> _EXTRACTED RECORDS_
## begin

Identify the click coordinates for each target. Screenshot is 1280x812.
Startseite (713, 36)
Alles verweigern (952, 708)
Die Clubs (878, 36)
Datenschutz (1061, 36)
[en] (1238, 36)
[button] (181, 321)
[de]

## end
## begin

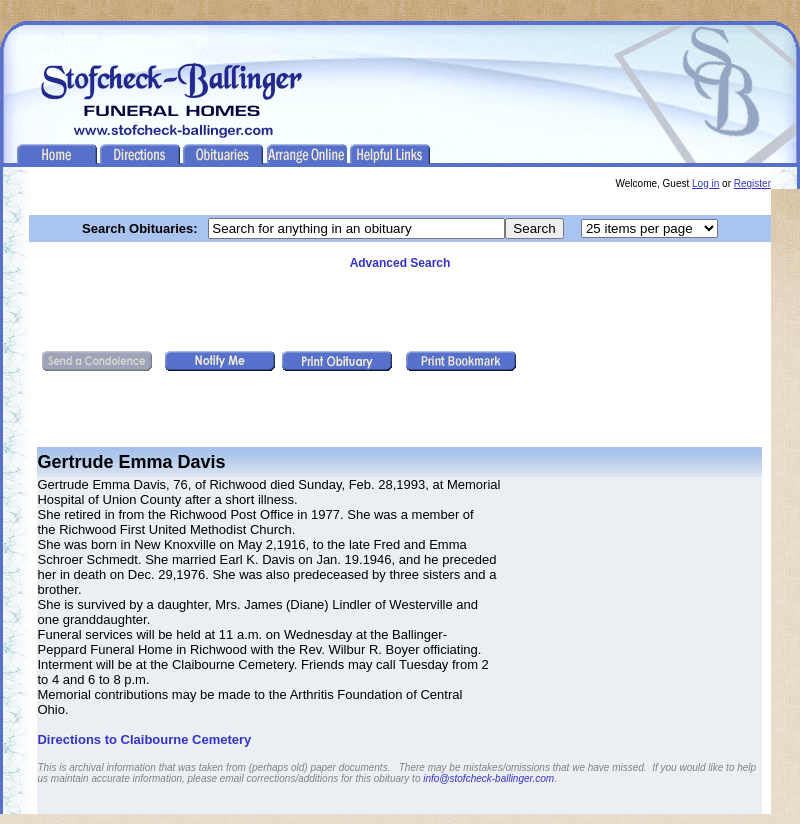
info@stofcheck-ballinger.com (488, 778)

## end
## begin

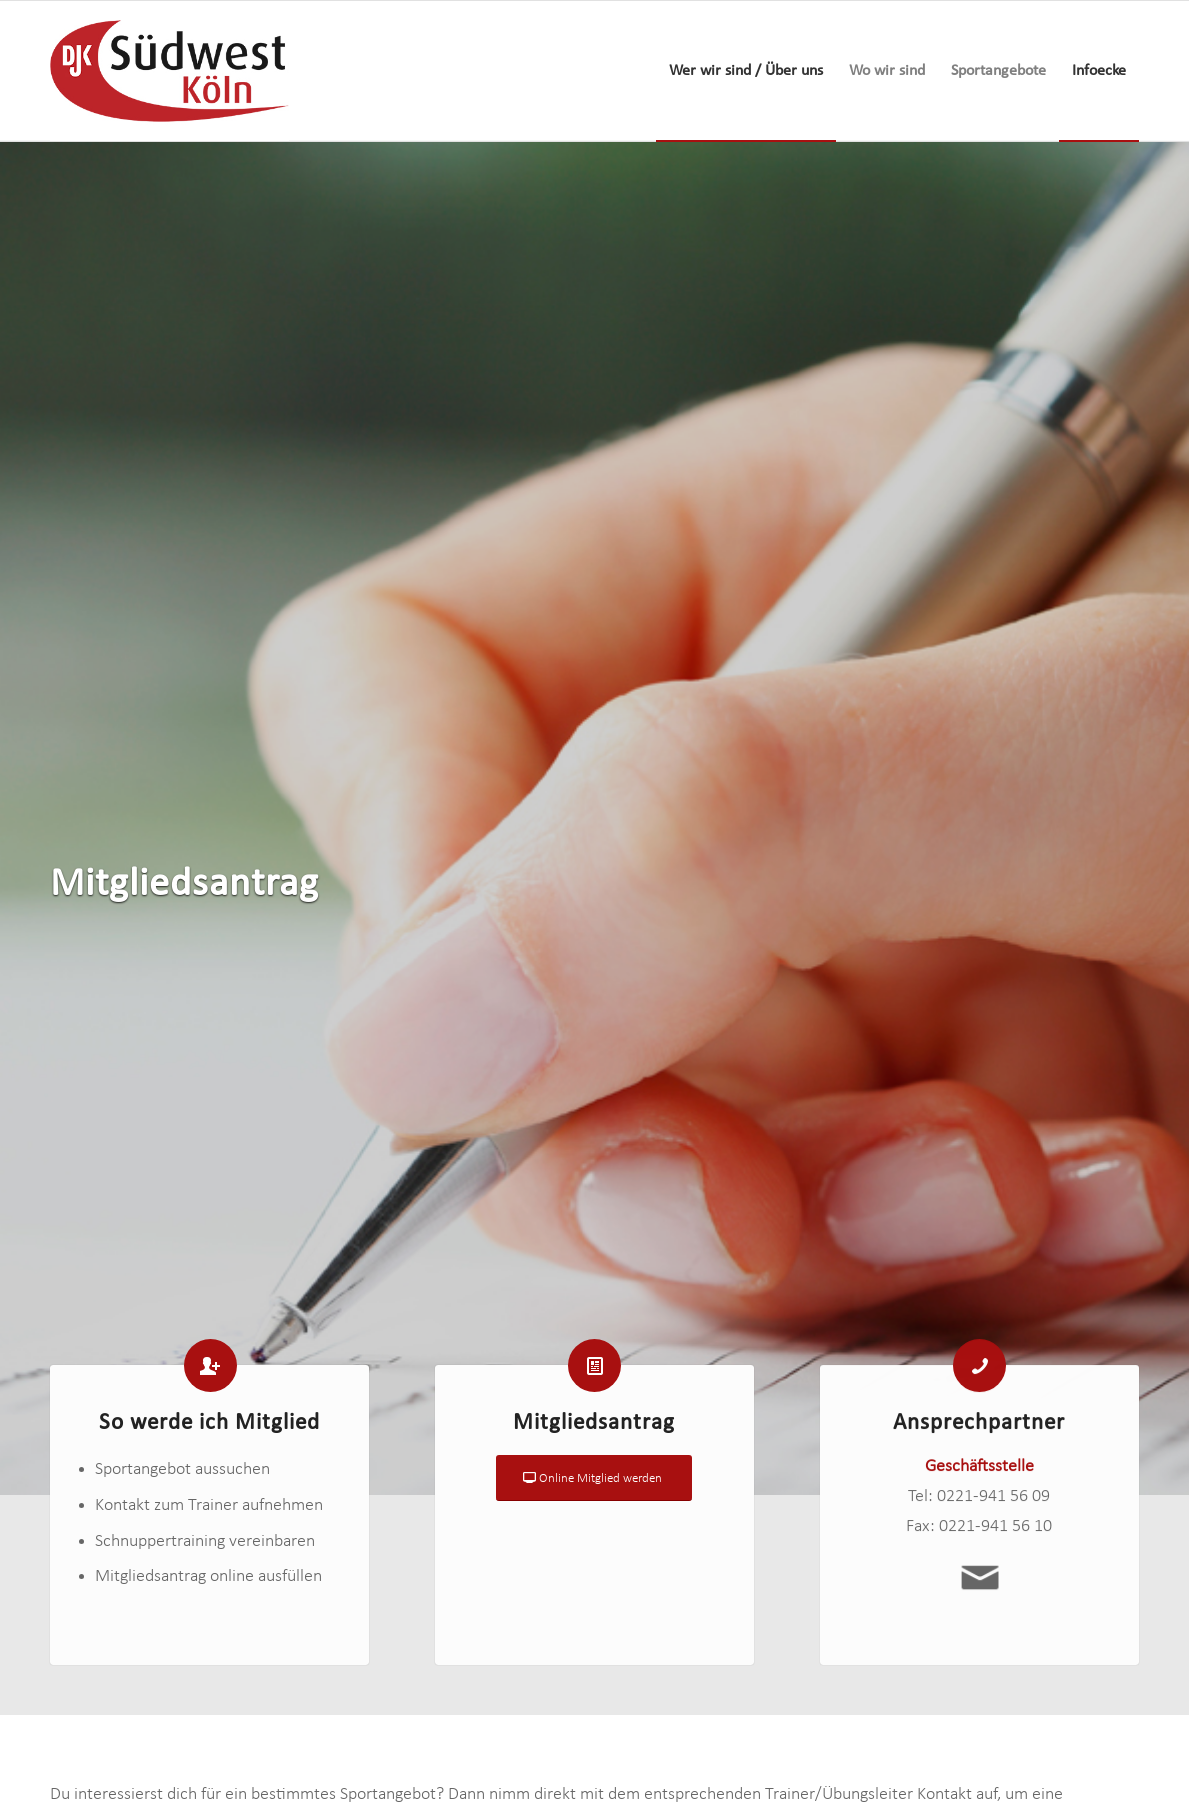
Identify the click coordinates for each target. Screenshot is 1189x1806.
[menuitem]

## end

> _TASK STATEMENT_
Pull out each line of the records that contains the string "coordinates", matching case exactly.

> _TASK OUTPUT_
Identify the click coordinates for each target. Screenshot is 1280x812.
Identify the click coordinates for each target. Screenshot is 1189x1806.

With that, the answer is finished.